6 Replies Latest reply on Nov 14, 2012 1:25 PM by Buzz Burhans

regression coefficient

Can the regression coefficient from the linear trend line (of a measure over time) be accessed?  Alternatively, can I add a regression to a calculated field and access the coefficient?  I would like to use the slope of the linear regression as a color field, red if negative, green if positive.

• 2. Re: regression coefficient

You have a number of options with table calculations, but the exact method depends on your exact situation, as there are many factors to consider.

using the formula from https://en.wikipedia.org/wiki/Simple_linear_regression, a non-optimized version would be something like:

(WINDOW_AVG([x]*[y])-(WINDOW_AVG([x])*WINDOW_AVG([y])))

/

(WINDOW_AVG([x]^2)-(WINDOW_AVG([x])^2))

There are other variations as well. Please understand that you have not provided enough information to enable assistance. In most cases just plugging this formula into your workbook with not work. If you can post a packaged workbook with exact details on what what you are looking for, additional assistance could be provided.

• 3. Re: regression coefficient

Thanks for the insight and the offer of additional assistance.

Attached is a packaged workbook with an example.  This is data about dairy farms, on the y axis is milk yield in pounds. The X axis is month.  The data extract will only include data from the current month as the month progresses toward the end, so the last months are often empty.  When the extract is refreshed it always picks up the most recent 4 months.  I suppose I will have to convert the months to a linear integer sequence first to do the regression (i.e. month 1,2,3,4).

The intent is to have the  the person looking at the data quickly identify which farms are having a declining trend in yield and which are increasing by using the regression coefficient on month as a color indicator, so a two step indicator would have negative coefficients indicate a red line, and positive a green line.

An alternative would be to identify the difference between the yield for last month with data and the yield for the month previous to the last month with data.  The difference (a positive or negative amount) could be used as the color indicator.
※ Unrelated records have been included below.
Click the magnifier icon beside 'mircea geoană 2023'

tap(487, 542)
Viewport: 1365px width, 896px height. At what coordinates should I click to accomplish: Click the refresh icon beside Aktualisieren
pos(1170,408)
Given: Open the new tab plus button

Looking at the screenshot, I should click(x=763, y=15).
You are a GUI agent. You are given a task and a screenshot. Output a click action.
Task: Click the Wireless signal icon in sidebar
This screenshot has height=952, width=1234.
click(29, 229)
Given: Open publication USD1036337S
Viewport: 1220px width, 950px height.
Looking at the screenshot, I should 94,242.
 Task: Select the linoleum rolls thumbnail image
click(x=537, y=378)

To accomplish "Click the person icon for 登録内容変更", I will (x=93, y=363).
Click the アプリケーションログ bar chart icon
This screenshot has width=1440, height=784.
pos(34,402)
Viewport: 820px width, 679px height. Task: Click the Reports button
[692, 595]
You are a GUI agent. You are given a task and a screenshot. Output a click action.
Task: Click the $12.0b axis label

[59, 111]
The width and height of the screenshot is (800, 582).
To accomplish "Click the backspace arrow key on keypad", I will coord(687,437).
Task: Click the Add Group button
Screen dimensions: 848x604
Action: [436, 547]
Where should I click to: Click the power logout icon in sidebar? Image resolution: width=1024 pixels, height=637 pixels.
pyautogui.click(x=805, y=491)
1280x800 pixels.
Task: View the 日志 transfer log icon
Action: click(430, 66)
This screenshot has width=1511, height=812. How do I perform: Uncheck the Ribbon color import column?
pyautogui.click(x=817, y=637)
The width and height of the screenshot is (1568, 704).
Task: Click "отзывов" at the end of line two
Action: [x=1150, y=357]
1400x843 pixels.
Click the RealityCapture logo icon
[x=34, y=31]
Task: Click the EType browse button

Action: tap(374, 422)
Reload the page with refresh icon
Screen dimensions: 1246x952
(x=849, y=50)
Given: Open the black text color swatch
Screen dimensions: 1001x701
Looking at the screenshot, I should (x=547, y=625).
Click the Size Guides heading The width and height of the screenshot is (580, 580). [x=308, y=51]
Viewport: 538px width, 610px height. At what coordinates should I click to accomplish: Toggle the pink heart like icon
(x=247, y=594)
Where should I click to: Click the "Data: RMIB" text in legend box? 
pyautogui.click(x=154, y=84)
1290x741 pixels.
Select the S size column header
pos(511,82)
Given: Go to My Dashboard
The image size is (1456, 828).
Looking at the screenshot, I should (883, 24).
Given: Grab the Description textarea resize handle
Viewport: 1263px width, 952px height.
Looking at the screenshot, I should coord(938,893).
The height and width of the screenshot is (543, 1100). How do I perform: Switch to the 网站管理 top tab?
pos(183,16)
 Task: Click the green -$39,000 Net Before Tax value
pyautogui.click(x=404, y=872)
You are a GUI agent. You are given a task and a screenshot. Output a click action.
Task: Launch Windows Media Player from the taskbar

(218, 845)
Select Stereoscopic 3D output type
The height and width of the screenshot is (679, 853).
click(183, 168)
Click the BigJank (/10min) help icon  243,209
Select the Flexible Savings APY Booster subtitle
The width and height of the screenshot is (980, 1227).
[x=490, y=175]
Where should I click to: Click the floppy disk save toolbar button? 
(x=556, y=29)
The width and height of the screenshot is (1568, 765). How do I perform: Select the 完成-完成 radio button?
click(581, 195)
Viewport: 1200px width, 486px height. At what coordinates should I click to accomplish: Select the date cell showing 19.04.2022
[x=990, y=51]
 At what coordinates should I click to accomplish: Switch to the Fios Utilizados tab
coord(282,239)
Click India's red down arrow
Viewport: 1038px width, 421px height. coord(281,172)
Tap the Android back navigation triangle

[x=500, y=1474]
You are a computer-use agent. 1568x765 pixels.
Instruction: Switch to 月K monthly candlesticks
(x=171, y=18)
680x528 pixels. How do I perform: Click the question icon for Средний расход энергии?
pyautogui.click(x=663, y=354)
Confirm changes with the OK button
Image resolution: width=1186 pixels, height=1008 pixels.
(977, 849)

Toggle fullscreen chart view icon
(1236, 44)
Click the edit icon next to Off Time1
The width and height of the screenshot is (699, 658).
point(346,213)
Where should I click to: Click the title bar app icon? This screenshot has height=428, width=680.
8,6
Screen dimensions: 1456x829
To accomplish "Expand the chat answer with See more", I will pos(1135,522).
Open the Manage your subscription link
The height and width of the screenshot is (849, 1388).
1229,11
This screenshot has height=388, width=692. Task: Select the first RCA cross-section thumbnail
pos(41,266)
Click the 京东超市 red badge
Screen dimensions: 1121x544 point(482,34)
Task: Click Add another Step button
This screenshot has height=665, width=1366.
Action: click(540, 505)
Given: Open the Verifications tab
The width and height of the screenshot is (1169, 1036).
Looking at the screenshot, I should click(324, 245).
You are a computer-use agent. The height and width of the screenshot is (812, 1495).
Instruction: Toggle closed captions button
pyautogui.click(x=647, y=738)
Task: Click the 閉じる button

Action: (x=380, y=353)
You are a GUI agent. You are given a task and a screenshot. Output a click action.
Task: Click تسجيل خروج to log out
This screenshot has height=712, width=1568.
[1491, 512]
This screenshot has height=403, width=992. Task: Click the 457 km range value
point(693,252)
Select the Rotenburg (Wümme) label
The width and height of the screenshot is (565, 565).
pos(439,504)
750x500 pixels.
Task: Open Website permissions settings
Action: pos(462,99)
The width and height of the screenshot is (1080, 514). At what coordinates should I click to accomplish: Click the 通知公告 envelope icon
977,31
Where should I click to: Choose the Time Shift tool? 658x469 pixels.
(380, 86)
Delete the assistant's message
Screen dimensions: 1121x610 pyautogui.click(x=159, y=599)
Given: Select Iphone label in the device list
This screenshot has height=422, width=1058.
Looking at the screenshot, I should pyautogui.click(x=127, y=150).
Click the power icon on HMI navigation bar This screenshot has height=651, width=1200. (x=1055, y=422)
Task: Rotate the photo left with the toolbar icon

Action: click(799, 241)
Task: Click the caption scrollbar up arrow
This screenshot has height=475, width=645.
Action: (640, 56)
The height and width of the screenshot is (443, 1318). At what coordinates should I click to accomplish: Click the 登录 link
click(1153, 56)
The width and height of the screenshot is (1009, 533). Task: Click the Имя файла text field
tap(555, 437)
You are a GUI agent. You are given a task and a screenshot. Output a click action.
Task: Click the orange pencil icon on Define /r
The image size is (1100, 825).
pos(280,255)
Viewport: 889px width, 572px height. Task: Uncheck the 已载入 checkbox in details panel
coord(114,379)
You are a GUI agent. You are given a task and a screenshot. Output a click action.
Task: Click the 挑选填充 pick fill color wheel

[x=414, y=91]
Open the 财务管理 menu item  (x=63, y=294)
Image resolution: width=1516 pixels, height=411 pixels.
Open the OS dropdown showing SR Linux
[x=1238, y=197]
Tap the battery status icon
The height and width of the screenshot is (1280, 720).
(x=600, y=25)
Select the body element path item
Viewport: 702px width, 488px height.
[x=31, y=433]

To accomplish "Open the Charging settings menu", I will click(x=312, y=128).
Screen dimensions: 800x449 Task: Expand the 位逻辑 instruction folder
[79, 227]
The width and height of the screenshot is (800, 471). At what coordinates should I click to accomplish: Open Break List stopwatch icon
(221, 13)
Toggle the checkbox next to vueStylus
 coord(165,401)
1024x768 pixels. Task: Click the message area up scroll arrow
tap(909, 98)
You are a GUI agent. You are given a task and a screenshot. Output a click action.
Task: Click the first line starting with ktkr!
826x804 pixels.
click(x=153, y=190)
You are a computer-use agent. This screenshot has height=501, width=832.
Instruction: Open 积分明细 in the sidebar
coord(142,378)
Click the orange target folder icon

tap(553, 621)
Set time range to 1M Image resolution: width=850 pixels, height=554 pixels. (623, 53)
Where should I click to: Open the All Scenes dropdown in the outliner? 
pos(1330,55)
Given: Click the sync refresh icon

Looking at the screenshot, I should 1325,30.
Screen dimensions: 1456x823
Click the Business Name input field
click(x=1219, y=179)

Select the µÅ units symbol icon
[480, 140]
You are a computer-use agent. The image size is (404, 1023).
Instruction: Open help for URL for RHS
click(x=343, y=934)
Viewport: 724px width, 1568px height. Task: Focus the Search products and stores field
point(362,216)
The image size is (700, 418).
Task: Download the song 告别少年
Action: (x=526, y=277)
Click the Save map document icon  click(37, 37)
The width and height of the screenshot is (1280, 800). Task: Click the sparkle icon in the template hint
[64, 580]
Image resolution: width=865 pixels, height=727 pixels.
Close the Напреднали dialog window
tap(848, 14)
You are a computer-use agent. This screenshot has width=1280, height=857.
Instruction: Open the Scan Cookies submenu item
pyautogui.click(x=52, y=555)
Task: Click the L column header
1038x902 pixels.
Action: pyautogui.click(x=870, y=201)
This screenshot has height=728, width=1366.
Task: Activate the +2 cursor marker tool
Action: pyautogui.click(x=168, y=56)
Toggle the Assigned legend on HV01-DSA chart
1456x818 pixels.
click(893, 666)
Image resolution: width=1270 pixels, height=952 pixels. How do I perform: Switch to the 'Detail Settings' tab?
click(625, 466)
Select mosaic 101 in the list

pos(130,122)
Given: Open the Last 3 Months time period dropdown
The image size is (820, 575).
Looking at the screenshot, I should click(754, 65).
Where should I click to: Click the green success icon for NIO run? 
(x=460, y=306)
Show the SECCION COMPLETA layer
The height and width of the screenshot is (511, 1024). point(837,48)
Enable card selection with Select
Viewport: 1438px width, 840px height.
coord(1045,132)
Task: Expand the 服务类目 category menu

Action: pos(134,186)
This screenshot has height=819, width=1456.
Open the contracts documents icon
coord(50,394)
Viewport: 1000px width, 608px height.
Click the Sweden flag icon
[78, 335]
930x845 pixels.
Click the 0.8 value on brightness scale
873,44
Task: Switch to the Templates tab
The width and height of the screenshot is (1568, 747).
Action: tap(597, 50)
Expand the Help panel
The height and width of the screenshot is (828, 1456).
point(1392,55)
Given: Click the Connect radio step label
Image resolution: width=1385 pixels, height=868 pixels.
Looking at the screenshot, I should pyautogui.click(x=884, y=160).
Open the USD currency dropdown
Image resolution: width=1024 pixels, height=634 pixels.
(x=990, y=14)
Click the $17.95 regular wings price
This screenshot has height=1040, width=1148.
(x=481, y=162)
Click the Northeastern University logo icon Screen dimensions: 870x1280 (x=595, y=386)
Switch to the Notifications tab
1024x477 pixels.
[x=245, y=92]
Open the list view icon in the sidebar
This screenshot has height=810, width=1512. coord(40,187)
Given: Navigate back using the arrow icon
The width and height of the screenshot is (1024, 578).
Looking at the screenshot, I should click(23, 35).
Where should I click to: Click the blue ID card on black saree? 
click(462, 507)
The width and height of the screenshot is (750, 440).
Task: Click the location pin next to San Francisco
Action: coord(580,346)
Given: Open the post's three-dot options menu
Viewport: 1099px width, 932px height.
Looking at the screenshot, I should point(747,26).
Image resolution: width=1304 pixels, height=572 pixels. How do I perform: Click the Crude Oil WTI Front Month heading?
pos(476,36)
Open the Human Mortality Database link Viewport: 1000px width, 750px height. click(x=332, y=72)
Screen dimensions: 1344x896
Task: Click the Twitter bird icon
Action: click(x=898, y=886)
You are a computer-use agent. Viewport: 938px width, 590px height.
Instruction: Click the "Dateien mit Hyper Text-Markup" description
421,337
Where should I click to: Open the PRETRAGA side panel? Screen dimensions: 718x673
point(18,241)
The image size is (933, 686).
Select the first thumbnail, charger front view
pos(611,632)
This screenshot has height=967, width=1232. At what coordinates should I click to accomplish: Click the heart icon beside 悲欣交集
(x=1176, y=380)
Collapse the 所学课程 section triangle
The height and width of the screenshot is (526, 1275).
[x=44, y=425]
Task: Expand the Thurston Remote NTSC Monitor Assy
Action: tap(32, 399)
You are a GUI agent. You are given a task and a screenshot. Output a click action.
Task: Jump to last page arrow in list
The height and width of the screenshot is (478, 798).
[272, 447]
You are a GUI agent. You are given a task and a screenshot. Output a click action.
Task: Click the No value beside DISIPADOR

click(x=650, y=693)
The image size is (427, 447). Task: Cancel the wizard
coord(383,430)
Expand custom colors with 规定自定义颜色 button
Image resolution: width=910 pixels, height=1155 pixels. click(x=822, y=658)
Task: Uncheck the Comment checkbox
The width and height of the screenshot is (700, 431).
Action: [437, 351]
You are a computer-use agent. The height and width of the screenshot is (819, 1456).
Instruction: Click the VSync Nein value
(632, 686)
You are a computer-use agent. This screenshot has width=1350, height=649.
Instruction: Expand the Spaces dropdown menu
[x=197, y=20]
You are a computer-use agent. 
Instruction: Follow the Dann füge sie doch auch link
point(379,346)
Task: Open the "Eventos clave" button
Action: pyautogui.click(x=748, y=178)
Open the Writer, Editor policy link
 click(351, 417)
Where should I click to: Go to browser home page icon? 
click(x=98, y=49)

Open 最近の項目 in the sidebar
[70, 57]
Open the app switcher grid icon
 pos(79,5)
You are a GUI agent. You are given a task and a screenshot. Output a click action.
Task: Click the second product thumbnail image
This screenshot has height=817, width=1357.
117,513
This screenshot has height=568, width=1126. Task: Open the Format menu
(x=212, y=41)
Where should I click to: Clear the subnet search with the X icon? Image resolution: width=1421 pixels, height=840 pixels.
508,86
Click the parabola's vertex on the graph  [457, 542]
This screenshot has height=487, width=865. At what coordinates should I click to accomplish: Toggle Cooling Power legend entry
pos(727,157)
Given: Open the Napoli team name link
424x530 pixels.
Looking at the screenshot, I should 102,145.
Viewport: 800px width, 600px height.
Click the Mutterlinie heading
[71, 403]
I received help from Tech support recently that used a parameter for the month, and then used calculated fields for the current month selected in the parameter, and another calculated field for the previous month. That worked fine, and I could create a calculated field with the yield change for those two months.  However, it does not work when I have all the most recent 4 months showing at the same time instead of just a single month selected by the parameter.

Buzz

• 4. Re: regression coefficient

To get the regression coefficient, just replace [x] with INDEX() and [y] with SUM([Milk lb.])

If this evaluates slowly, you can add addition options to ensure that it evaluates quickly, but this slowness fact should be resolved in v8, see http://www.clearlyandsimply.com/clearly_and_simply/2011/01/another-look-at-site-catchment-analysis-with-tableau-6-part-3.html for more details on methods to make WINDOW_ table calcs faster.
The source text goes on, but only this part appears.